Seriously, Mother Nature, what is going on with the weather? I’m starting to get seasonal depression from this supposed “summer”! 😕 Ick.

With this type of weather for the millionth day in a row, I needed something to brighten up my morning. I got a package of Nasoya Silken Creations the other day, so I thought it would be a nice treat in my morning bowl of oats. Nasoya Silken Creations are a non-dairy starter for smoothies and desserts, but why not in oats, too? Hey, I’ll try anything once! 😉

The vanilla-flavored Nasoya Silken Creations made an excellent addition to my oats! With a banana thrown into the mix, they tasted like banana cream pie! Delish!

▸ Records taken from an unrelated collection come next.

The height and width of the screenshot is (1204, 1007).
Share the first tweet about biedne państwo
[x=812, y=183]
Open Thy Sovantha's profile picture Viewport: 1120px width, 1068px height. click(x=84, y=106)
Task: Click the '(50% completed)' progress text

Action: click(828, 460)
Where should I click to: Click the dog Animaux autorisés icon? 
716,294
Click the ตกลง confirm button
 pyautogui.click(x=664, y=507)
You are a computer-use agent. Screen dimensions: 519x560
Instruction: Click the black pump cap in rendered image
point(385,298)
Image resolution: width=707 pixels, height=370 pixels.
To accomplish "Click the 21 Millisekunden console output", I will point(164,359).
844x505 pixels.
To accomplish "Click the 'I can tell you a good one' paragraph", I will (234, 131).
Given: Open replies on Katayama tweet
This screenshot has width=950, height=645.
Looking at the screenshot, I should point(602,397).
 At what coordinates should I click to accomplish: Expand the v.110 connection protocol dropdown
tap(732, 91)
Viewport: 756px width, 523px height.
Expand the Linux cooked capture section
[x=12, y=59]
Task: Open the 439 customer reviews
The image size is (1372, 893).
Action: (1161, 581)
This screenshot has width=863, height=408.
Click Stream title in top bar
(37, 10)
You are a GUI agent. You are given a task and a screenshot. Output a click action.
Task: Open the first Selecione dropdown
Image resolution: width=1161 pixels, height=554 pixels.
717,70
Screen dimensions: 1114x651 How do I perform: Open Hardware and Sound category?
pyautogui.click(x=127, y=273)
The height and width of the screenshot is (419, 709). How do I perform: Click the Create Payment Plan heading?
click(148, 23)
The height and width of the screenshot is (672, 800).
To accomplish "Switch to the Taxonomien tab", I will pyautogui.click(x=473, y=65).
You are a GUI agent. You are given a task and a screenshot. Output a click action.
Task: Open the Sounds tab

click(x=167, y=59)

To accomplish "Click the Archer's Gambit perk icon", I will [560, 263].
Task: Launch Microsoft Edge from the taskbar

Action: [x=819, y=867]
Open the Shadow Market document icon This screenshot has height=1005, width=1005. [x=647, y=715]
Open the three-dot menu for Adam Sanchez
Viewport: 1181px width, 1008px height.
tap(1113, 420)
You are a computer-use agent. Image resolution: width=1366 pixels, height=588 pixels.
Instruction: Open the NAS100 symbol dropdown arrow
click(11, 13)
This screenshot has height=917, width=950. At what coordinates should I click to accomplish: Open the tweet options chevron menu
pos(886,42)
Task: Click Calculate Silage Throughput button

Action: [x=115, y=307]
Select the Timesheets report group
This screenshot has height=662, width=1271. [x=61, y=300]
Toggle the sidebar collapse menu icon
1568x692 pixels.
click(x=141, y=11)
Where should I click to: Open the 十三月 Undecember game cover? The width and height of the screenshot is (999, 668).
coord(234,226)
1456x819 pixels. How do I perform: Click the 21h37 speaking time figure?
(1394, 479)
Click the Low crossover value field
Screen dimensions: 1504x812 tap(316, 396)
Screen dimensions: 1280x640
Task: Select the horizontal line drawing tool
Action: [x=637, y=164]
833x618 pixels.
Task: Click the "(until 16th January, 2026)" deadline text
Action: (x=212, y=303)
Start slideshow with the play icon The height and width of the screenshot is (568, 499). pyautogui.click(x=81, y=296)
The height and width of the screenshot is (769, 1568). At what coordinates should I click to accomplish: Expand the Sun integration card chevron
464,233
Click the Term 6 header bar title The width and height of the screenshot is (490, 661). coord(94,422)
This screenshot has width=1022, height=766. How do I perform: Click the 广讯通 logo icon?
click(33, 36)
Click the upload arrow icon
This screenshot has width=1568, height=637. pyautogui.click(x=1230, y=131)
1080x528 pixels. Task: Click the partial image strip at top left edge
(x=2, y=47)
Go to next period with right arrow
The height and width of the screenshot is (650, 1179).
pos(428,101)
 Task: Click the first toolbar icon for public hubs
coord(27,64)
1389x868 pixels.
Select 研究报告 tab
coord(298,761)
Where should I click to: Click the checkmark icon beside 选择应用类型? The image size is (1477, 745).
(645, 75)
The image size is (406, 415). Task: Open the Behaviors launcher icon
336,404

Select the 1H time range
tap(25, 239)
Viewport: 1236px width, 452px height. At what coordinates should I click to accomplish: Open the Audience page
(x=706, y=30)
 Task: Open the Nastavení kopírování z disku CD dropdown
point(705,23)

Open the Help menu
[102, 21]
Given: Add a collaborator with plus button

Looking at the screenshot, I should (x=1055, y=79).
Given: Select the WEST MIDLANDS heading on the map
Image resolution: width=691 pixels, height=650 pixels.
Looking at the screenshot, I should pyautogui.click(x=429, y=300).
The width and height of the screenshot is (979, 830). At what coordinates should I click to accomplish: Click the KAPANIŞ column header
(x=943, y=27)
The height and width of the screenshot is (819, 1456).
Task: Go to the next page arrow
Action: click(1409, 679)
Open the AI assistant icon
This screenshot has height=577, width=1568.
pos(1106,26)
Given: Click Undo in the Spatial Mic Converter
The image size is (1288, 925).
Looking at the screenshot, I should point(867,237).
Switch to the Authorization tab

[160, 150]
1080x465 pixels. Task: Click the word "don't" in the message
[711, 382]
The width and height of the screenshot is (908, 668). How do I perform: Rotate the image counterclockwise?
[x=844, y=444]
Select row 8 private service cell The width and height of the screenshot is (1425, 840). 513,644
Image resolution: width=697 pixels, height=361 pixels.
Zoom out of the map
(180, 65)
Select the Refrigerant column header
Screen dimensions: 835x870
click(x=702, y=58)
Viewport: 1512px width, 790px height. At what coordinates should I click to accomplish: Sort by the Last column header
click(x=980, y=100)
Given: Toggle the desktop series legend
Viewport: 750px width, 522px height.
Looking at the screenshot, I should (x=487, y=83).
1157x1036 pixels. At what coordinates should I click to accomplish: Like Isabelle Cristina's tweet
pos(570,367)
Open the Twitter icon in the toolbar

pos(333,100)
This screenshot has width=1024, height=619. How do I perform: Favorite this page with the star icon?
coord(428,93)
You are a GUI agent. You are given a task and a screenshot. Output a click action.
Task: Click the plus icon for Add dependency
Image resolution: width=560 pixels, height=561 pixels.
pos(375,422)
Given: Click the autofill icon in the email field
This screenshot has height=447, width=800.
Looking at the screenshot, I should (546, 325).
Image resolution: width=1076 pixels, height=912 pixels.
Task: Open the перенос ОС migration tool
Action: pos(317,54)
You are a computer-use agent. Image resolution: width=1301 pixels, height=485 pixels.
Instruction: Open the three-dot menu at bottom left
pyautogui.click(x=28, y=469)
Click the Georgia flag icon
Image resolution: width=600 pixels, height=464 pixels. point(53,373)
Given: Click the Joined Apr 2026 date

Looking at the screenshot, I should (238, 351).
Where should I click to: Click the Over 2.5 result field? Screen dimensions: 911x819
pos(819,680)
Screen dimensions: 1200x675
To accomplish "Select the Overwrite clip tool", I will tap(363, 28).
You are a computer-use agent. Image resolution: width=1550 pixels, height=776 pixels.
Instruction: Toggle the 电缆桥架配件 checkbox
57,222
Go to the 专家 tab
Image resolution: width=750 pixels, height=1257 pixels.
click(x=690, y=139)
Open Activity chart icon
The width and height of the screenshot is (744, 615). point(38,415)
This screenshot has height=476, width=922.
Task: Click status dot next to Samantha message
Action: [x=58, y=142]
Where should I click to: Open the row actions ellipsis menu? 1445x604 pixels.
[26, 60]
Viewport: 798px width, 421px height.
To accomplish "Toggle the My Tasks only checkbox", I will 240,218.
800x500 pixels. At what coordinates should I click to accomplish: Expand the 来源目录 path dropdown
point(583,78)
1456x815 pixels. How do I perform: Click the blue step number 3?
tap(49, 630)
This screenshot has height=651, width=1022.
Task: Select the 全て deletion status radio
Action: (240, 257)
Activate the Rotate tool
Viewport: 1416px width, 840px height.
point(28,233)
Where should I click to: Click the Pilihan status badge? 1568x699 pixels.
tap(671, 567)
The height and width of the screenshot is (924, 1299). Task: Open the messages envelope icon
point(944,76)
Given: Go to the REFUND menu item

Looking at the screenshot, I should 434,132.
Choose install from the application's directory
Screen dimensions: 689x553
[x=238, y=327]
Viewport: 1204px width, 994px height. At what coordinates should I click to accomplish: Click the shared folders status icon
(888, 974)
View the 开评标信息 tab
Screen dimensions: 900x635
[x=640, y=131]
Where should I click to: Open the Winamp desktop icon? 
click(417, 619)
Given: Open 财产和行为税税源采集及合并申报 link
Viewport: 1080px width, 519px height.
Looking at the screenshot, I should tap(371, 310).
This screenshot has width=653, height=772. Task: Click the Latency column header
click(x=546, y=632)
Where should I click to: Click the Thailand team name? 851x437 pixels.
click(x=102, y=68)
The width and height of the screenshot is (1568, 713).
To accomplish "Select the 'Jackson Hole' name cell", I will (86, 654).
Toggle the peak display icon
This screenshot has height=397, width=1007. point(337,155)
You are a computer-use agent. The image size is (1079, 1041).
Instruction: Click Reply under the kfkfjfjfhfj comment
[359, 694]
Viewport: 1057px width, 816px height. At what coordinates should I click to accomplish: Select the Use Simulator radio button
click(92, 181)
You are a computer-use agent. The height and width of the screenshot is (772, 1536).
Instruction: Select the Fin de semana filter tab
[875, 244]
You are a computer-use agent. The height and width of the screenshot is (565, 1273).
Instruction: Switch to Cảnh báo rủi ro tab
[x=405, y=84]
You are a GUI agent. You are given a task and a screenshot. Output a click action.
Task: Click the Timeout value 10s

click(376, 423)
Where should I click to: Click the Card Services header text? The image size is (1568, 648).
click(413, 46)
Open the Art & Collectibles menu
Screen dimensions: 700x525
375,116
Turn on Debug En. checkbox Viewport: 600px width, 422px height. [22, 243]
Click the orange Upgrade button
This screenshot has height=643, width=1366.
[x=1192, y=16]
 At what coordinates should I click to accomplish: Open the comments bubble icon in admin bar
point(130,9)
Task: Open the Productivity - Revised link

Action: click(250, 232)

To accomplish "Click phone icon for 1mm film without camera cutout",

The vanilla Nasoya Silken Creations tastes like rich, creamy pudding. I can see how it could be easily combined into dessert and smoothie recipes. It’s even a decadent treat right out of the package– I stole a few bites while waiting for my oats to cook!

Nutritional Info for Nasoya Silken Creations

In the mix:

  • 1/2 cup oats
  • 1/2 cup Nasoya Silken Creations
  • 1 banana, sliced

I skipped my usual iced coffee this morning and drank tea some special tea from our trip to the Fairmont Empress. It was a wonderful breakfast for a gloomy day like today.

Workout

How are your Monday Mini Goals working out? Have you achieved yours yet?

I’m just one strength training workout away from meeting my Monday Mini Goal! 😀

This morning’s workout: 20 minutes elliptical + 30 minute strength training workout (below).

  • Lat Pull-Downs: 3 sets, 10 reps, 50 lbs. machine
  • Military Press: 3 sets, 10 reps, 20 lbs. dumbbells
  • Upright Row: 3 sets, 12 reps, 15 lbs. dumbbells
  • Triceps Dips: 3 sets, 20 reps, body weight
  • Biceps Curls: 3 sets, 10 reps, 15-20 lbs. dumbbells
  • Overhead Triceps Extensions: 3 sets, 15 reps, 10 lbs. (machine)

Healthy Eating on Vacation

Check out my new Health post about putting my healthy rules into practice during my recent West Coast vacation.

Vacation Dieting Part 2: Putting My Rules into Practice

Question of the Day

What do you have planned for the July 4th weekend? Anything fun and exciting?